The name of Mary, Queen of Scots is synonymous with Holyrood and her
presence is pervasive lingering in her jewellery cases and her
apartments and her portraits ---- you can almost smell her scent wafting
from room to room. Forced to watch the murder of her secretary
David Rizzio within the Palace the reasons for his death are still
argued by historians as are the reasons for the murder of her second
husband Darnley. Even as a child Mary's life was not without
incident and Holyrood was sacked by Henry V111 in 1544 in an attempt to
force the infant Mary to marry his son Edward while her arguments with
John Knox were long and bitter. Add her subsequent execution by
Queen Elizabeth the First and Mary was nothing if not dangerous to be
around.
Bonnie Prince Charlie spent time in the Palace during the '45, gathering
the clans for his invasion of England and looking longingly up at the
castle in the distance which was impregnable to any attack.

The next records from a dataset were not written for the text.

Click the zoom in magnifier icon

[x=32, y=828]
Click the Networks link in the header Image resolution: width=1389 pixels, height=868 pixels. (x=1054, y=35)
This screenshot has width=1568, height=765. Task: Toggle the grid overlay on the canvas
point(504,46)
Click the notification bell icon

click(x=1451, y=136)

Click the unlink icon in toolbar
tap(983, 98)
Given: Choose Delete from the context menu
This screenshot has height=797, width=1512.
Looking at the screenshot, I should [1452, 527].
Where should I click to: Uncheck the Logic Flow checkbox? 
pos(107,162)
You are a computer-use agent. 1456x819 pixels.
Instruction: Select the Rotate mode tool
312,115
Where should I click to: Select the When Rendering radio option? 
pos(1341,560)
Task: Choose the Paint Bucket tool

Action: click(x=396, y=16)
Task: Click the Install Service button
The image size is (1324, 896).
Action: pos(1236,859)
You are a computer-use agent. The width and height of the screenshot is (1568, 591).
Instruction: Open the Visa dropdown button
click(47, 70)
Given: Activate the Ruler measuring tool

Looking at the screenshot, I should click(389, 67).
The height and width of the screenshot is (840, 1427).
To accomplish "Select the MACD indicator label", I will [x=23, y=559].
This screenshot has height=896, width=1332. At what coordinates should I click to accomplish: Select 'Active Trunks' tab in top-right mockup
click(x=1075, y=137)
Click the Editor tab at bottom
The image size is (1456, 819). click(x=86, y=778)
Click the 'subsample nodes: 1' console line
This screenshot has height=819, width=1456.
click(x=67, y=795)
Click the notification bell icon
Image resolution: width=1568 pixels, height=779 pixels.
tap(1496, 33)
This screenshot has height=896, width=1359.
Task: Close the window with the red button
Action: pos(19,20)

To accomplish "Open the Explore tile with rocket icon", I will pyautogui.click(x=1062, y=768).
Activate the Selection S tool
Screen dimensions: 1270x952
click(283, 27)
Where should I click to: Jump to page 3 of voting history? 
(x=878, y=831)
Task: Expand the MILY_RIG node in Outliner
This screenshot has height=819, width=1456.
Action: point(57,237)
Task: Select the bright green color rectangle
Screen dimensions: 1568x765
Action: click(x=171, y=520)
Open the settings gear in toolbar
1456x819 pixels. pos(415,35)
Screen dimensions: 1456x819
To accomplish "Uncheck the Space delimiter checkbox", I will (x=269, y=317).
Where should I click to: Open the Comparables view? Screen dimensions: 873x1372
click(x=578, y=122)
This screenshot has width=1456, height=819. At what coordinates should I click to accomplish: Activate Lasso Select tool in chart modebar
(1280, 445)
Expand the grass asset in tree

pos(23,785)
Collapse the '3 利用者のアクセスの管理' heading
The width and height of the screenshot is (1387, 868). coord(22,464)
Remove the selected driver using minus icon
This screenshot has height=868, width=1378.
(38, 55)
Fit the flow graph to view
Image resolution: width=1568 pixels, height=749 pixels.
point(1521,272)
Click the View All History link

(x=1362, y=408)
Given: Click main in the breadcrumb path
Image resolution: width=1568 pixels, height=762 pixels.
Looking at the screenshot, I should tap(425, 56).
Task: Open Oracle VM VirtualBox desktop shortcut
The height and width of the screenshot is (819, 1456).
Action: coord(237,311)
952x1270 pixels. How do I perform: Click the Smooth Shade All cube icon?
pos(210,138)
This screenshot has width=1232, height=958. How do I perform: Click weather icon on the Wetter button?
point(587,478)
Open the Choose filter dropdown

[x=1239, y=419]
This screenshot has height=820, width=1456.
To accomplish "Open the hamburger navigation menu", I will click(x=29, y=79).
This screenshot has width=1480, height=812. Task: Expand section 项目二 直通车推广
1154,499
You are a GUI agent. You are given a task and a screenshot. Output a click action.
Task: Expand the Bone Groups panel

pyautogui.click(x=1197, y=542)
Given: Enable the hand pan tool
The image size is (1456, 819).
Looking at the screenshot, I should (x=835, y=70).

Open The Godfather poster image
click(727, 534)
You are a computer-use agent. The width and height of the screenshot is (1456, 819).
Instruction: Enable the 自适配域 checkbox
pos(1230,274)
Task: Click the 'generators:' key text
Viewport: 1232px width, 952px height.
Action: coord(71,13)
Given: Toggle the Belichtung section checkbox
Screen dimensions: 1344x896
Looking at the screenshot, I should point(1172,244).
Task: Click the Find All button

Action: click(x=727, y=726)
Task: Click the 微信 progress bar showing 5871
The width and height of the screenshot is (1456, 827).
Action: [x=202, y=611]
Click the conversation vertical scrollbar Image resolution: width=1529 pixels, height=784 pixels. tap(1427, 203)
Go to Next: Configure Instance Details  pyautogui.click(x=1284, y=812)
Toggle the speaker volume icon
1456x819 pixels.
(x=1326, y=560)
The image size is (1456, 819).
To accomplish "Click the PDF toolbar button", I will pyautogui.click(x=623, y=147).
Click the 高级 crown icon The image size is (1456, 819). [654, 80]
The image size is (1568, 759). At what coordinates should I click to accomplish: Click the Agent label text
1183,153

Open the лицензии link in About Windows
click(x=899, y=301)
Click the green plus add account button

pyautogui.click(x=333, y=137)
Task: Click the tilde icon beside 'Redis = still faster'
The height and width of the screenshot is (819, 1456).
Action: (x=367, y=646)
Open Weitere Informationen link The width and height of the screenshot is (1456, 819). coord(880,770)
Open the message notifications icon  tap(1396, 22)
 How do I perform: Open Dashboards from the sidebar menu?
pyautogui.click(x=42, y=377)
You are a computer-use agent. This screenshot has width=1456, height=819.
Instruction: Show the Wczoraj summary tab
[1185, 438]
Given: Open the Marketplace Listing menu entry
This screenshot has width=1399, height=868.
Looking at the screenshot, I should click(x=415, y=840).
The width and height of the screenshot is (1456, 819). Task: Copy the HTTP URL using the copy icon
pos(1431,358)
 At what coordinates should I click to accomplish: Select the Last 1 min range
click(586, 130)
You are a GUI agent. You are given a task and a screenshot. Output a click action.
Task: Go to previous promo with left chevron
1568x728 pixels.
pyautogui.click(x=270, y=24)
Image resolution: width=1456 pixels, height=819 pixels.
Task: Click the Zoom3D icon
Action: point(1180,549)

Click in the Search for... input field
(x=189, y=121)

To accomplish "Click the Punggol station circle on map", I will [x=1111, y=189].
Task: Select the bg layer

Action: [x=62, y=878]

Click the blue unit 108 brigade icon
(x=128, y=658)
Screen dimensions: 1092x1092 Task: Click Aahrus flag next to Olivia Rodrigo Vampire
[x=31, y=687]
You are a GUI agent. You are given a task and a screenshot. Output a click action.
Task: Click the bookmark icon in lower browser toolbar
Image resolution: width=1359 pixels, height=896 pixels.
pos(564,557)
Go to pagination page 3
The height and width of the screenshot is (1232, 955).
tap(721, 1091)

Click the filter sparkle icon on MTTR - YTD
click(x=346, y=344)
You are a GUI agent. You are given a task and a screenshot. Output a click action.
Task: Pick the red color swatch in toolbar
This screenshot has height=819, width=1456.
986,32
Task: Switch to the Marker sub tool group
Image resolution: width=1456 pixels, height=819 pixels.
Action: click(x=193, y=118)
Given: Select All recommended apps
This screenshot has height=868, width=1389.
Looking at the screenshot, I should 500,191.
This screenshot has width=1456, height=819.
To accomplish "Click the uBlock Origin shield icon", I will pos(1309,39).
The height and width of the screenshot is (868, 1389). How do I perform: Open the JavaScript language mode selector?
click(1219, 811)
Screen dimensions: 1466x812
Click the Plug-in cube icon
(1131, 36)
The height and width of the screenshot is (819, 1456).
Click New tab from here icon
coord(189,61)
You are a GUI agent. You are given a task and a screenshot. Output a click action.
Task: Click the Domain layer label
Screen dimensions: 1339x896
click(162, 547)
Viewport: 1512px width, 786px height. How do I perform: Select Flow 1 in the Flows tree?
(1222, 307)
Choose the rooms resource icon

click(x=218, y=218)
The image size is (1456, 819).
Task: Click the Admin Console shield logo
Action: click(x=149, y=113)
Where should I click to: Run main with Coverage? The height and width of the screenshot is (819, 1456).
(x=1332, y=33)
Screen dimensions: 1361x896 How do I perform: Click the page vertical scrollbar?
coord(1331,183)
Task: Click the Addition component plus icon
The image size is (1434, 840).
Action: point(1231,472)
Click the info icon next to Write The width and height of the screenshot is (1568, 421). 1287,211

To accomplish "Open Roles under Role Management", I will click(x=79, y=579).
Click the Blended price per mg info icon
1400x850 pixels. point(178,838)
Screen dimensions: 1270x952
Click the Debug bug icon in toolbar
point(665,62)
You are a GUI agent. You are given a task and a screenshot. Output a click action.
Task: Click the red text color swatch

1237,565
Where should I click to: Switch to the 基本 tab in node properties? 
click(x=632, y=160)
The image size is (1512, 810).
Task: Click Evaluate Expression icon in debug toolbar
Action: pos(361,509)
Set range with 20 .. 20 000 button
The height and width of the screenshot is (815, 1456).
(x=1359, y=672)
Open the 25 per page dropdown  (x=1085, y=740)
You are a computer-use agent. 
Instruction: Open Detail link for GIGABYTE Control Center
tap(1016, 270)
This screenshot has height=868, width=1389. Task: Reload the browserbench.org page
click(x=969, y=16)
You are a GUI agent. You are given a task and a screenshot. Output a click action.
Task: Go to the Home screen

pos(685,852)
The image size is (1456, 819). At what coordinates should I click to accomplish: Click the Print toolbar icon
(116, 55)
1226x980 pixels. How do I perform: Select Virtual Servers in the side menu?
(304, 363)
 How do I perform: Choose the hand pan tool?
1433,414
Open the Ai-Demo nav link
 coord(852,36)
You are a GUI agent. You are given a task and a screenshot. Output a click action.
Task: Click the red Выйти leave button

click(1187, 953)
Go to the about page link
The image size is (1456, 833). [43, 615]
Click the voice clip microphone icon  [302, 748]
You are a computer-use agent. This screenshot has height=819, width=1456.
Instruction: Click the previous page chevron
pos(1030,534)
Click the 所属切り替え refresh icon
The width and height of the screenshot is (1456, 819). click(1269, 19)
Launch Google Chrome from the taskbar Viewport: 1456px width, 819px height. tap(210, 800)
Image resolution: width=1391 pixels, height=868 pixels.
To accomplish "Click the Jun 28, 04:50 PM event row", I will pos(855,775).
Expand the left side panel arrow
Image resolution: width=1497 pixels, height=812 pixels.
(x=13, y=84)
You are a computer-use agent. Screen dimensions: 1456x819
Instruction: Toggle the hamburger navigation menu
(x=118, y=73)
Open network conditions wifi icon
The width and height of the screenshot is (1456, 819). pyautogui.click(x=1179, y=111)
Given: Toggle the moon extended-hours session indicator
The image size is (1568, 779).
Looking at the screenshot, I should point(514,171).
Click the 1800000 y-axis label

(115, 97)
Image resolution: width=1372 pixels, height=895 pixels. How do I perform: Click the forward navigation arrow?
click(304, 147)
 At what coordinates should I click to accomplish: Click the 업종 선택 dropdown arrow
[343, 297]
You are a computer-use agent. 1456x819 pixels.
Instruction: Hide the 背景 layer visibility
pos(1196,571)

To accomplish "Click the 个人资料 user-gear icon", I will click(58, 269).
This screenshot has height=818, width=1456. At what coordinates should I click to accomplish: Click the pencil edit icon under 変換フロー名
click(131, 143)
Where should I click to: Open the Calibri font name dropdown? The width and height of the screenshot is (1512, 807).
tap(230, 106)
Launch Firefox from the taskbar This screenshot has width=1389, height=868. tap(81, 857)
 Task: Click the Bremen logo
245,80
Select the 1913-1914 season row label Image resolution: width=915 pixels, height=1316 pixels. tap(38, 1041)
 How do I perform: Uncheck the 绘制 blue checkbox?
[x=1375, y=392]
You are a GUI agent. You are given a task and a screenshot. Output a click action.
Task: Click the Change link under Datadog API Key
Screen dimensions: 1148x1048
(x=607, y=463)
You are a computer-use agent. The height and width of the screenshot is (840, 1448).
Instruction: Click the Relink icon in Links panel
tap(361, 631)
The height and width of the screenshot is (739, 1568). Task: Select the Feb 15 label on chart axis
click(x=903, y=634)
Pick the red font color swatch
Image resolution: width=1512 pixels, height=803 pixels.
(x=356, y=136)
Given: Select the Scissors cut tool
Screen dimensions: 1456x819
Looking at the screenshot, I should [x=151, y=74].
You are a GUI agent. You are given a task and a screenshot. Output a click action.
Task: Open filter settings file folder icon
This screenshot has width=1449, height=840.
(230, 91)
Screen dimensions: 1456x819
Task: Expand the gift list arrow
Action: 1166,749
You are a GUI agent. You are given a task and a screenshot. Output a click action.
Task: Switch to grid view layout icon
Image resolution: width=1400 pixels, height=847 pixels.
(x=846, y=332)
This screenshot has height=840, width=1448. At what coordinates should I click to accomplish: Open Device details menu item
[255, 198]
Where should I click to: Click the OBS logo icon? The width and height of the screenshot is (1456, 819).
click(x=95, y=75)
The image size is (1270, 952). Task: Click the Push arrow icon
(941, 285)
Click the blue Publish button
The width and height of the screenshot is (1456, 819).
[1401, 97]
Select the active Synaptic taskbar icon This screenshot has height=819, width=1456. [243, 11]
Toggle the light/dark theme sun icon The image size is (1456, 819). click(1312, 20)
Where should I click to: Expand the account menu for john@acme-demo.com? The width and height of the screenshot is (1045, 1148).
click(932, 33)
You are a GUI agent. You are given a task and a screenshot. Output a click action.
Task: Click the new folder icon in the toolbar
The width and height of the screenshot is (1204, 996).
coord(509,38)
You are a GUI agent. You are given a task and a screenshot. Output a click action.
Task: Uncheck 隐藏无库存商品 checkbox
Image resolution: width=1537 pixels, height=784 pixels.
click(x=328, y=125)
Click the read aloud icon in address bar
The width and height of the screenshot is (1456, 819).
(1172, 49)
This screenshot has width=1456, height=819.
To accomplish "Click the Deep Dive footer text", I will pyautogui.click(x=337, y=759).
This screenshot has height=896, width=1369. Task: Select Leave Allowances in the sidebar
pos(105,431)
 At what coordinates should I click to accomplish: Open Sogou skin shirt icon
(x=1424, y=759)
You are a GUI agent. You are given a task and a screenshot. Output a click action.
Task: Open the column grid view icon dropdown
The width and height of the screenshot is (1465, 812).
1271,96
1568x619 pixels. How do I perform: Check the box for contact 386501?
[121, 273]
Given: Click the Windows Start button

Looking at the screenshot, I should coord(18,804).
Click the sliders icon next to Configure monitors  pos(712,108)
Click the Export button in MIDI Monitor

And
George 1V's attempts at Highland costume during a visit in 1822 were
nothing less than comic-opera but preferable to the blood-letting that
had gone before.
The surrounds to Holyrood House are as dramatic as can be seen anywhere;
sculpted by nature rather than by the hand of man the brooding, ancient
volcanoes surround the Castle and are a stark reminder that all things
are
ephemeral.

The accompanying old map shows
Holyrood House and its surrounds as very little changed today; Arthur's
Seat can be seen in the background, the Abbey is in ruins and the
forecourt to the Palace is the same.
Calton Hill is a photographers dream having many moods according to
weather and time of day and light conditions.
The statue of the Scots Greys Memorial in Princes gardens is superb and
this view shows the castle in the background.
Overall
if you like art, sculpture, photography and history then Edinburgh will
not disappoint in any way and you will need two to three days simply to
absorb the city itself without seeing its surroundings.